La siguiente hora la tuve que pasar en la enfermería a causa de todas las quemaduras y moratones que me habían dejado los balonazos. La enfermera, una chica muy amable, me aplico con cuidado algunas pomadas y me animó con una piruleta en forma de corazón. Estuve hablando con ella entretenidamente hasta que los altavoces anunciaron que el recreo había comenzado. Me daba pena despedirme y marcharme de un lugar tan seguro, pero necesitaba ir al servicio urgentemente.

 Corrí por los pasillos hasta entrar en el baño. Cuando acabé, ya aliviado, entraron Mickel y Aaron. Me miraron con un resplandor malévolo y se abalanzaron sobre mi. Aaron me sujeto los brazos y Mickel me pegaba puñetazos. Al parecer no los parecía suficiente el doloroso partido de fútbol, ni la paliza que me acababan de dar, porque me tiraron al suelo y para ridiculizarme más aun me mearon encima. Tenía la vista nublada por el dolor, el cual hacía que me palpitara la cabeza. Lágrimas espesas y amargas afloraban desconsoladamente de mis ojos y se precipitaban sin utilidad alguna al suelo. Llorar no servía; dormir tampoco solucionaba las cosas. No había fórmula que despejara la incógnita sobre si estaba vivo o si en realidad era un muerto con un corazón latiente. Estuve tirado en el suelo, solo como de costumbre, entre una niebla de amenazas que recorría mi vida hasta que me recuperé.
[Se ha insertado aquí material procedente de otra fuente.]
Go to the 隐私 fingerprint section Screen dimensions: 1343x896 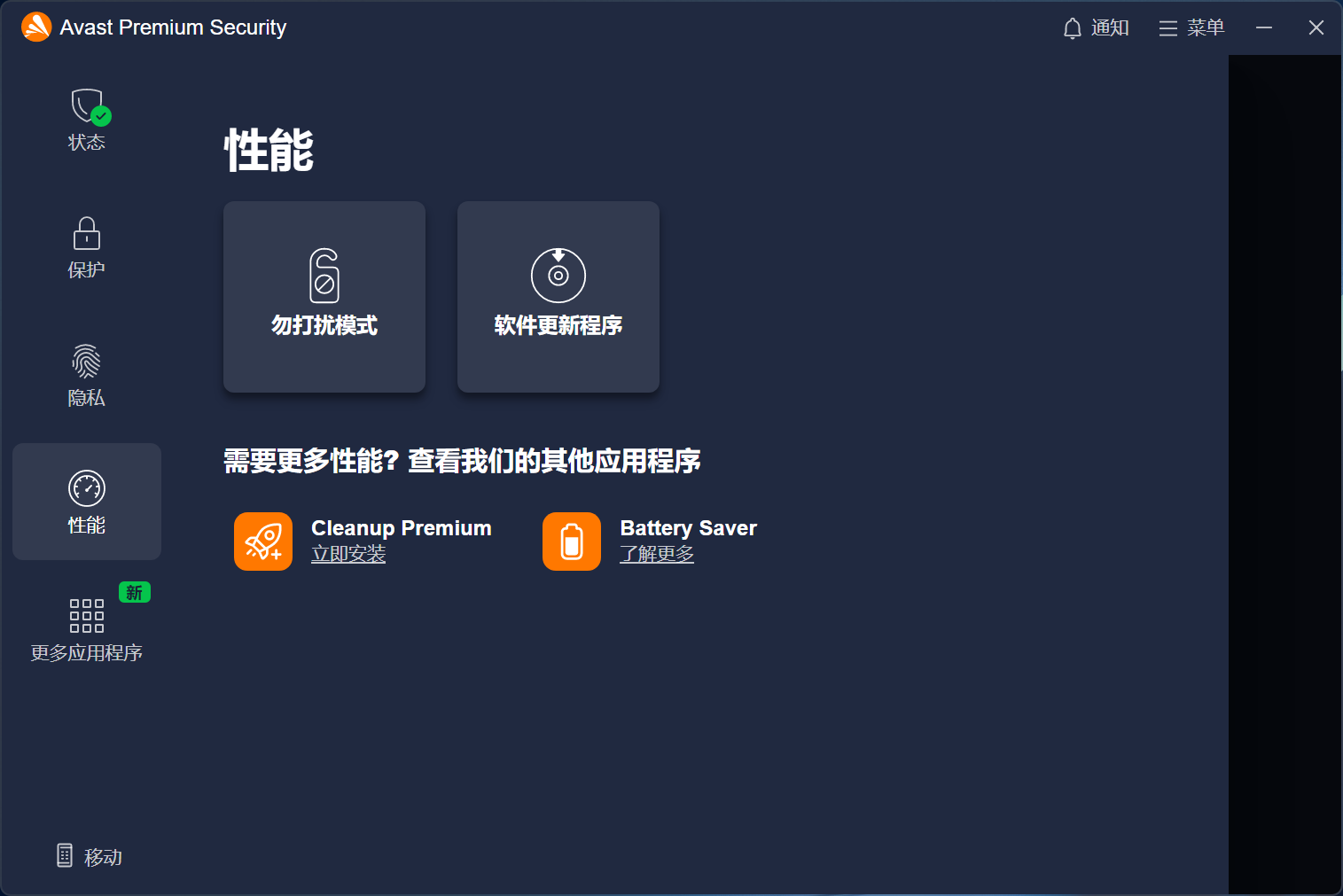coord(87,375)
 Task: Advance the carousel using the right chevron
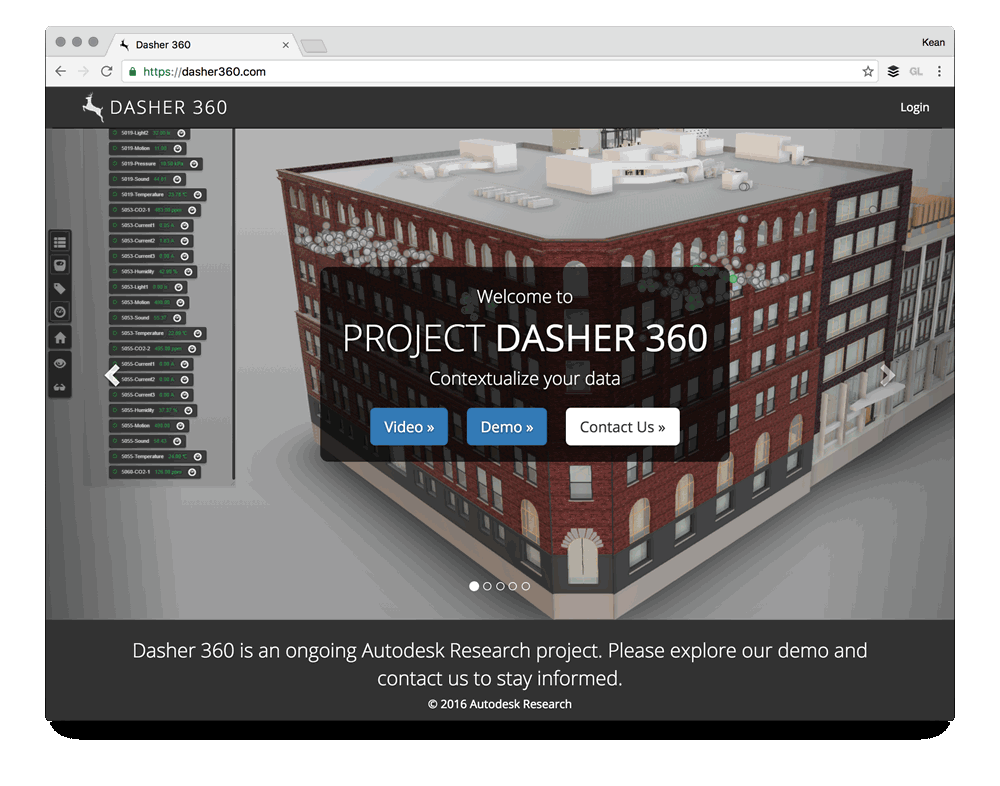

Me detuve en conserjería y pedí ropa prestada. El conserje me pregunto por qué estaba empapado a la vez que me entregaba unas prendas nuevas. Me inventé la excusa de que accidentalmente presioné el botón de las duchas en el vestuario y me había mojado. La mentira se convirtió en verdad fácilmente ante los ojos del conserje y me despedí para dirigirme a un rincón apartado de patio donde nadie me molestara.

Veía a los demás niños jugar, oculto entre los árboles, mientras comía el bocadillo que me había preparado mi madre. Me hallaba en un momento de paz ilusoria, ya que no duraría demasiado tiempo. A los pocos minutos de estar allí me calló una piedra en el hombro, seguida de una lluvia de guijarros. Me estaban apedreando y yo solo podía encogerme, impotente frente a las rocas que empezaban a oprimirme. Una de ellas acertó en la cabeza, cegándome de dolor y aportándome un mareo incontrolable. Chillé histérico y berreé lo más fuerte que pude pidiendo ayuda. Los niños pararon de lanzar piedras y un profesor pudo sacarme de entre los arbustos. Al fin alguien se fijaba en mí, aunque para ello habían tenido que acontecer situaciones extremas... Eso me daba algo en lo que aferrarme.